Shell to take further writedown after bruising year

Royal Dutch Shell will slash billions of dollars from the value of its assets, underlining how the blow to oil demand from the pandemic and the shift towards renewable energy is forcing producers to rapidly adjust.

The Anglo-Dutch company said on Monday that the $4.5bn in charges relate to an oilfield in the Gulf of Mexico, the closure of a refinery and unprofitable liquefied natural gas contracts.

Shell has already disclosed about $18bn in writedowns so far this year, with the tally for 2020 potentially rising above the $22bn in impairments it flagged in June.

Already under pressure before the pandemic struck, Shell has since suspended share buybacks, lowered capital spending, slashed costs, issued bonds and secured new credit lines. It added to that wave of measures on Monday by separately announcing a deal to sell a minority stake in an Australian liquefied natural gas project for $2.5bn.

An April announcement that it would cut its dividend — the first since the second world war — helped send its stock price to a 25-year low. In an effort to woo back shareholders, Shell in October raised the payout and declared a new era of “dividend growth”.

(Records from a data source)
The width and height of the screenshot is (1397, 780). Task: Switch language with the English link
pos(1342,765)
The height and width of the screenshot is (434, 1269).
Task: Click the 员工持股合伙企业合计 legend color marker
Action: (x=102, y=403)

→ Activities
#1 Translate this sentence from the article on Shell's writedowns into Spanish: "The Anglo-Dutch company said on Monday that the $4.5bn in charges relate to an oilfield in the Gulf of Mexico, the closure of a refinery and unprofitable liquefied natural gas contracts."
#2 Print the passage of the article on Shell's writedowns word for word, starting with "The Anglo-Dutch company" and going on through "project for $2.5bn.".

→ Answers to this exercise
#1 La compañía angloneerlandesa dijo el lunes que los cargos de 4.500 millones de dólares están relacionados con un yacimiento petrolífero en el golfo de México, el cierre de una refinería y contratos de gas natural licuado no rentables.

#2
The Anglo-Dutch company said on Monday that the $4.5bn in charges relate to an oilfield in the Gulf of Mexico, the closure of a refinery and unprofitable liquefied natural gas contracts.

Shell has already disclosed about $18bn in writedowns so far this year, with the tally for 2020 potentially rising above the $22bn in impairments it flagged in June.

Already under pressure before the pandemic struck, Shell has since suspended share buybacks, lowered capital spending, slashed costs, issued bonds and secured new credit lines. It added to that wave of measures on Monday by separately announcing a deal to sell a minority stake in an Australian liquefied natural gas project for $2.5bn.